Another question along the same lines - is it possible to run each of the
smart-proxies as a separate processes (listening on different ports)
instead of one with several proxies and single port. For example, in this
particular situation even if one SmP was having an issue, it would not
affect the other 2, also it would also pinpoint the troubled proxy
simplifying troubleshooting efforts.

Thanks!
Konstantin.

··· From my side, any performance improvements for DHCP SmP is always a

Hey

I did not see any 422 error before this transaction so I think this is it.
> Although I did not see any long MySQL queries, the whole transaction still
> took ~11 seconds to complete for some reason:
>

Name has already been taken - this usually means that host (either
discovered or managed or unmanaged) of that name "macXXXXXXXXX" already
exist. Same mac address? You can change easily how discovered hosts are
being named, by default it is "mac" + MAC address, you can change that to
random number or any different fact you want. See settings and our
documentation. Try to add a random number at the end if that helps.

>
>
>> For smart proxy, there was a patch done by Dmitri who redesigned DHCP
>> parser, it's much more capable and faster now. I think this landed in
>> 1.16 RC1, yeah: Refactor #19441: Rewrite isc dhcpd config parser to support various nested blocks - Smart Proxy - Foreman
>> <http://www.google.com/url?q=http%3A%2F%2Fprojects.theforeman.org%2Fissues%2F19441&sa=D&sntz=1&usg=AFQjCNGvX5FtIFwzkZEj8ilJdCjDl8c4oQ>
>> (https://github.com/theforeman/smart-proxy/commit/21813c6cde
>> 0d2be10747682f1a001a7c0bd3ffb9)
>>
>
> From my side, any performance improvements for DHCP SmP is always a
> welcomed change :slight_smile:
>
>
>> I did not hear about unresponsive smart-proxy processes, can you check
>> system limits (open handles etc)? SELinux? Firewall. Any proxy plugins
>> enable? Then file a redmine bug, haven't seen that.
>>
>
> That's the problem - no smoking gun that I could find. No system resource
> shortages logged, system itself is a rather beefy VM that does not even
> sweat, no firewalls, selinux set to permissive mode. I only run 3 SmP -
> bmc, dhcp and tftp.
> On top of that, since I can't replicate this at will, I have to wait until
> this issue manifests itself naturally.
>
> And just to make it clear - it is not that SmP process becomes completely
> unresponsive, but only an API-facing part. That's why I'm wondering if
> moving away from Webrick to Apache or Nginx with Passenger is a possibility.
>

Proxy is a regular Sinatra app, so any Rack servere should do the trick
(Puma perhaps). I'd try that to see if it helps.

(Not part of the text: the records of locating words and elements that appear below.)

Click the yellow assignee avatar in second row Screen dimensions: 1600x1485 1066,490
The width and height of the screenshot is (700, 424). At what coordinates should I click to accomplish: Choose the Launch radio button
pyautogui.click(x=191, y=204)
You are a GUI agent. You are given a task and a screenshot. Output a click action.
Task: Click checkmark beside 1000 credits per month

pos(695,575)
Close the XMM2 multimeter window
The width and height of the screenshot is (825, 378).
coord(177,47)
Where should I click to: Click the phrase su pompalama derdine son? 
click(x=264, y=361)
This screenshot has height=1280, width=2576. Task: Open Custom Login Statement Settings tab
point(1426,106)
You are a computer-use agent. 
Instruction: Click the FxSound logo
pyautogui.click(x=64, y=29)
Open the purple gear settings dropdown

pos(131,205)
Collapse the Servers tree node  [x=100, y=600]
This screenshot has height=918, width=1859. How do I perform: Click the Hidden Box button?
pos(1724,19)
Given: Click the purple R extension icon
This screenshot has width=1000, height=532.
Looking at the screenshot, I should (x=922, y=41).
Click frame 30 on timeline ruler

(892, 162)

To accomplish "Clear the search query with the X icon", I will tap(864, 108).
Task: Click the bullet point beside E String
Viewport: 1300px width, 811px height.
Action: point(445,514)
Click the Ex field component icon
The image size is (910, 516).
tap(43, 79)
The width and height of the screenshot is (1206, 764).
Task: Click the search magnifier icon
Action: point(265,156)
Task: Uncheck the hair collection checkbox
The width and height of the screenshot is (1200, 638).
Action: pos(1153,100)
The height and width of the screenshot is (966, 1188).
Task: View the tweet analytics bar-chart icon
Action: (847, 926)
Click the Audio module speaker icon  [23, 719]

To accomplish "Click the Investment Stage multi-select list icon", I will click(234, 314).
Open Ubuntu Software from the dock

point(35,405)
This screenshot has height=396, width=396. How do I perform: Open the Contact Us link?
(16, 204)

Might be bug in Webrick,
try to downgrade or upgrade it.

Another question along the same lines - is it possible to run each of the
> smart-proxies as a separate processes (listening on different ports)
> instead of one with several proxies and single port. For example, in this
> particular situation even if one SmP was having an issue, it would not
> affect the other 2, also it would also pinpoint the troubled proxy
> simplifying troubleshooting efforts.
>

We don't support that, unfortunately.